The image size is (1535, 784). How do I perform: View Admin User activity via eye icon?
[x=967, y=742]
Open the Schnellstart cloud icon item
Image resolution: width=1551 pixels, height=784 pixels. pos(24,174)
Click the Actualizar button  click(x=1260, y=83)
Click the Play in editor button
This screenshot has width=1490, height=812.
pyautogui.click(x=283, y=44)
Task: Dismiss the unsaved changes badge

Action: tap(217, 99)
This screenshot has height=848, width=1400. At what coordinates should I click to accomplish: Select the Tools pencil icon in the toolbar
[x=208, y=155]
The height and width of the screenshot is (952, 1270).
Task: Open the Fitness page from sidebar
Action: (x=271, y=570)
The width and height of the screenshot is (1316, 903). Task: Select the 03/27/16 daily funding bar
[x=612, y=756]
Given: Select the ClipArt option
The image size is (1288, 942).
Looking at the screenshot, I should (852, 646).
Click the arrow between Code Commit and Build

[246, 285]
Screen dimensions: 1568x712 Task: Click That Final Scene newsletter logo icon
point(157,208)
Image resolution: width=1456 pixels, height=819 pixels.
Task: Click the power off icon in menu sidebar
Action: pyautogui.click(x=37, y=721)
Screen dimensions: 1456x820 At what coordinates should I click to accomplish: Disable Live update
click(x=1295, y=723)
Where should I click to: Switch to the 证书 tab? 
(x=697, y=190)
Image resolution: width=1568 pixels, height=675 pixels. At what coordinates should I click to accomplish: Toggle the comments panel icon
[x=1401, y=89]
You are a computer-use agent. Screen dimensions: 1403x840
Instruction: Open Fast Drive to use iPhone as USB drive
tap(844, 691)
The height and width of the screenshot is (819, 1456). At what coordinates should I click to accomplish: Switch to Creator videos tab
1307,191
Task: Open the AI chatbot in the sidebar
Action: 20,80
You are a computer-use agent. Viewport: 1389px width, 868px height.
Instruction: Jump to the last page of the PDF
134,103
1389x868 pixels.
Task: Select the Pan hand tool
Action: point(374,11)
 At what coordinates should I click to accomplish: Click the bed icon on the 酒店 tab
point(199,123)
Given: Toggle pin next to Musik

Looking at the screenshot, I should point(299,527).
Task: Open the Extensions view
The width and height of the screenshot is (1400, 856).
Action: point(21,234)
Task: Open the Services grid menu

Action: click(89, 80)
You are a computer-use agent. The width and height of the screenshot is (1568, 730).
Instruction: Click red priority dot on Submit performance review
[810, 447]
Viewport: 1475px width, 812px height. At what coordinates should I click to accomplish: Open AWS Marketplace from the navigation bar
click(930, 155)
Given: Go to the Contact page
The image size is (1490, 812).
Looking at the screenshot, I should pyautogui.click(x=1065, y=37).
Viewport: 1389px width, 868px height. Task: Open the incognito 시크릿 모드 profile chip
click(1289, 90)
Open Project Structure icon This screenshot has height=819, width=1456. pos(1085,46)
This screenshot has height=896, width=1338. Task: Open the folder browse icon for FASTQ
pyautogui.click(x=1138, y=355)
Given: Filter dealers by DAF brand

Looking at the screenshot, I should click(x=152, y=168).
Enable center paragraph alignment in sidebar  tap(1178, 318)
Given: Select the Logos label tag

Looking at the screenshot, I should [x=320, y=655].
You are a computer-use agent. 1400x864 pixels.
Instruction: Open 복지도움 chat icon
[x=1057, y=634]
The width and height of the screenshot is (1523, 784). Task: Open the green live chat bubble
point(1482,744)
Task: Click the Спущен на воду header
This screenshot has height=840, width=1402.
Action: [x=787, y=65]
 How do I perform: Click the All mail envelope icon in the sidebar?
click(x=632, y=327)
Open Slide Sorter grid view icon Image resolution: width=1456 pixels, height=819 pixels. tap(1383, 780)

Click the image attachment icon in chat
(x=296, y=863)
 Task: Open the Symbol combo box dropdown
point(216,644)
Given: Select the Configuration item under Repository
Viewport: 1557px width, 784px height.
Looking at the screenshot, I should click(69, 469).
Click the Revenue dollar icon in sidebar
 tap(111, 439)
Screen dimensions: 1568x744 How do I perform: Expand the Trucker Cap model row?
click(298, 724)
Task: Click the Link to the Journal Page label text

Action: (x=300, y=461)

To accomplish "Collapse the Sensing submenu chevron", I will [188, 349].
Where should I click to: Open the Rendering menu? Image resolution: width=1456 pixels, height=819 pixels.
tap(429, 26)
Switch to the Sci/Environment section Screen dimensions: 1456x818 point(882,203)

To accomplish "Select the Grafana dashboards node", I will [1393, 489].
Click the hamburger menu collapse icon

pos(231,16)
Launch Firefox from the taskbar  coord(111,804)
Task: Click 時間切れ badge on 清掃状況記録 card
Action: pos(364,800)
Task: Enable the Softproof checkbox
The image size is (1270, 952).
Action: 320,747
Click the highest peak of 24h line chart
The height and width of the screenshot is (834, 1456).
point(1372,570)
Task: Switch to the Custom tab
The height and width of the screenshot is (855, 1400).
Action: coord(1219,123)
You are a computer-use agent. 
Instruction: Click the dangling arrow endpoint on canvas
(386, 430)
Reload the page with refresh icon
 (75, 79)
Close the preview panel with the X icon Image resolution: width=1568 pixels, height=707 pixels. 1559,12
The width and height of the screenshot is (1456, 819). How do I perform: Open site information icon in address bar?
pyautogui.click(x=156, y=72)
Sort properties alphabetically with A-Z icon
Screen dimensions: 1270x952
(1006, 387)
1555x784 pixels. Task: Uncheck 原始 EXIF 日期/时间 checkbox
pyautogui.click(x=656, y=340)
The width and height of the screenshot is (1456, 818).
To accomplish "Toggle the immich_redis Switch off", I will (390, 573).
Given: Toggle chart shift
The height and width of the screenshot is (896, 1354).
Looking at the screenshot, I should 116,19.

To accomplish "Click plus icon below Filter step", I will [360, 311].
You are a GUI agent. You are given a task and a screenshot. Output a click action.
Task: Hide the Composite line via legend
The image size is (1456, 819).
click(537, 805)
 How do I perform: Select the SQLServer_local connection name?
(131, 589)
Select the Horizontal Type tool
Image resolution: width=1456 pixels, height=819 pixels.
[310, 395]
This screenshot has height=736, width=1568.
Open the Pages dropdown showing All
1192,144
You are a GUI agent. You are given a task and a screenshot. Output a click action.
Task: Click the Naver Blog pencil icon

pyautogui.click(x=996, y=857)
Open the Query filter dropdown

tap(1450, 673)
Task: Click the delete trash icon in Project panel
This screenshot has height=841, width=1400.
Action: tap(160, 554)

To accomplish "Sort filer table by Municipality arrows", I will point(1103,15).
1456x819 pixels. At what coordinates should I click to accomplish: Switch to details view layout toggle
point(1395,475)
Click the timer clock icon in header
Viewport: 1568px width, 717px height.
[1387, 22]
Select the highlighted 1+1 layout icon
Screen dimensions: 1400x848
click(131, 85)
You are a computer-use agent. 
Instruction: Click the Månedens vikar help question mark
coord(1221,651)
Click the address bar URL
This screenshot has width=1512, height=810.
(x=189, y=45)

· · · · ·

=== Work task ===
Copy every entry exactly, leaving nothing out.

=== Task solution ===
The image size is (1535, 784). How do I perform: View Admin User activity via eye icon?
[x=967, y=742]
Open the Schnellstart cloud icon item
Image resolution: width=1551 pixels, height=784 pixels. pos(24,174)
Click the Actualizar button  click(x=1260, y=83)
Click the Play in editor button
This screenshot has width=1490, height=812.
pyautogui.click(x=283, y=44)
Task: Dismiss the unsaved changes badge

Action: tap(217, 99)
This screenshot has height=848, width=1400. At what coordinates should I click to accomplish: Select the Tools pencil icon in the toolbar
[x=208, y=155]
The height and width of the screenshot is (952, 1270).
Task: Open the Fitness page from sidebar
Action: (x=271, y=570)
The width and height of the screenshot is (1316, 903). Task: Select the 03/27/16 daily funding bar
[x=612, y=756]
Given: Select the ClipArt option
The image size is (1288, 942).
Looking at the screenshot, I should (852, 646).
Click the arrow between Code Commit and Build

[246, 285]
Screen dimensions: 1568x712 Task: Click That Final Scene newsletter logo icon
point(157,208)
Image resolution: width=1456 pixels, height=819 pixels.
Task: Click the power off icon in menu sidebar
Action: pyautogui.click(x=37, y=721)
Screen dimensions: 1456x820 At what coordinates should I click to accomplish: Disable Live update
click(x=1295, y=723)
Where should I click to: Switch to the 证书 tab? 
(x=697, y=190)
Image resolution: width=1568 pixels, height=675 pixels. At what coordinates should I click to accomplish: Toggle the comments panel icon
[x=1401, y=89]
You are a computer-use agent. Screen dimensions: 1403x840
Instruction: Open Fast Drive to use iPhone as USB drive
tap(844, 691)
The height and width of the screenshot is (819, 1456). At what coordinates should I click to accomplish: Switch to Creator videos tab
1307,191
Task: Open the AI chatbot in the sidebar
Action: 20,80
You are a computer-use agent. Viewport: 1389px width, 868px height.
Instruction: Jump to the last page of the PDF
134,103
1389x868 pixels.
Task: Select the Pan hand tool
Action: point(374,11)
 At what coordinates should I click to accomplish: Click the bed icon on the 酒店 tab
point(199,123)
Given: Toggle pin next to Musik

Looking at the screenshot, I should point(299,527).
Task: Open the Extensions view
The width and height of the screenshot is (1400, 856).
Action: point(21,234)
Task: Open the Services grid menu

Action: click(89, 80)
You are a computer-use agent. The width and height of the screenshot is (1568, 730).
Instruction: Click red priority dot on Submit performance review
[810, 447]
Viewport: 1475px width, 812px height. At what coordinates should I click to accomplish: Open AWS Marketplace from the navigation bar
click(930, 155)
Given: Go to the Contact page
The image size is (1490, 812).
Looking at the screenshot, I should pyautogui.click(x=1065, y=37).
Viewport: 1389px width, 868px height. Task: Open the incognito 시크릿 모드 profile chip
click(1289, 90)
Open Project Structure icon This screenshot has height=819, width=1456. pos(1085,46)
This screenshot has height=896, width=1338. Task: Open the folder browse icon for FASTQ
pyautogui.click(x=1138, y=355)
Given: Filter dealers by DAF brand

Looking at the screenshot, I should click(x=152, y=168).
Enable center paragraph alignment in sidebar  tap(1178, 318)
Given: Select the Logos label tag

Looking at the screenshot, I should [x=320, y=655].
You are a computer-use agent. 1400x864 pixels.
Instruction: Open 복지도움 chat icon
[x=1057, y=634]
The width and height of the screenshot is (1523, 784). Task: Open the green live chat bubble
point(1482,744)
Task: Click the Спущен на воду header
This screenshot has height=840, width=1402.
Action: [x=787, y=65]
 How do I perform: Click the All mail envelope icon in the sidebar?
click(x=632, y=327)
Open Slide Sorter grid view icon Image resolution: width=1456 pixels, height=819 pixels. tap(1383, 780)

Click the image attachment icon in chat
(x=296, y=863)
 Task: Open the Symbol combo box dropdown
point(216,644)
Given: Select the Configuration item under Repository
Viewport: 1557px width, 784px height.
Looking at the screenshot, I should click(69, 469).
Click the Revenue dollar icon in sidebar
 tap(111, 439)
Screen dimensions: 1568x744 How do I perform: Expand the Trucker Cap model row?
click(298, 724)
Task: Click the Link to the Journal Page label text

Action: (x=300, y=461)

To accomplish "Collapse the Sensing submenu chevron", I will [188, 349].
Where should I click to: Open the Rendering menu? Image resolution: width=1456 pixels, height=819 pixels.
tap(429, 26)
Switch to the Sci/Environment section Screen dimensions: 1456x818 point(882,203)

To accomplish "Select the Grafana dashboards node", I will [1393, 489].
Click the hamburger menu collapse icon

pos(231,16)
Launch Firefox from the taskbar  coord(111,804)
Task: Click 時間切れ badge on 清掃状況記録 card
Action: pos(364,800)
Task: Enable the Softproof checkbox
The image size is (1270, 952).
Action: 320,747
Click the highest peak of 24h line chart
The height and width of the screenshot is (834, 1456).
point(1372,570)
Task: Switch to the Custom tab
The height and width of the screenshot is (855, 1400).
Action: coord(1219,123)
You are a computer-use agent. 
Instruction: Click the dangling arrow endpoint on canvas
(386, 430)
Reload the page with refresh icon
 (75, 79)
Close the preview panel with the X icon Image resolution: width=1568 pixels, height=707 pixels. 1559,12
The width and height of the screenshot is (1456, 819). How do I perform: Open site information icon in address bar?
pyautogui.click(x=156, y=72)
Sort properties alphabetically with A-Z icon
Screen dimensions: 1270x952
(1006, 387)
1555x784 pixels. Task: Uncheck 原始 EXIF 日期/时间 checkbox
pyautogui.click(x=656, y=340)
The width and height of the screenshot is (1456, 818).
To accomplish "Toggle the immich_redis Switch off", I will (390, 573).
Given: Toggle chart shift
The height and width of the screenshot is (896, 1354).
Looking at the screenshot, I should 116,19.

To accomplish "Click plus icon below Filter step", I will [360, 311].
You are a GUI agent. You are given a task and a screenshot. Output a click action.
Task: Hide the Composite line via legend
The image size is (1456, 819).
click(537, 805)
 How do I perform: Select the SQLServer_local connection name?
(131, 589)
Select the Horizontal Type tool
Image resolution: width=1456 pixels, height=819 pixels.
[310, 395]
This screenshot has height=736, width=1568.
Open the Pages dropdown showing All
1192,144
You are a GUI agent. You are given a task and a screenshot. Output a click action.
Task: Click the Naver Blog pencil icon

pyautogui.click(x=996, y=857)
Open the Query filter dropdown

tap(1450, 673)
Task: Click the delete trash icon in Project panel
This screenshot has height=841, width=1400.
Action: tap(160, 554)

To accomplish "Sort filer table by Municipality arrows", I will point(1103,15).
1456x819 pixels. At what coordinates should I click to accomplish: Switch to details view layout toggle
point(1395,475)
Click the timer clock icon in header
Viewport: 1568px width, 717px height.
[1387, 22]
Select the highlighted 1+1 layout icon
Screen dimensions: 1400x848
click(131, 85)
You are a computer-use agent. 
Instruction: Click the Månedens vikar help question mark
coord(1221,651)
Click the address bar URL
This screenshot has width=1512, height=810.
(x=189, y=45)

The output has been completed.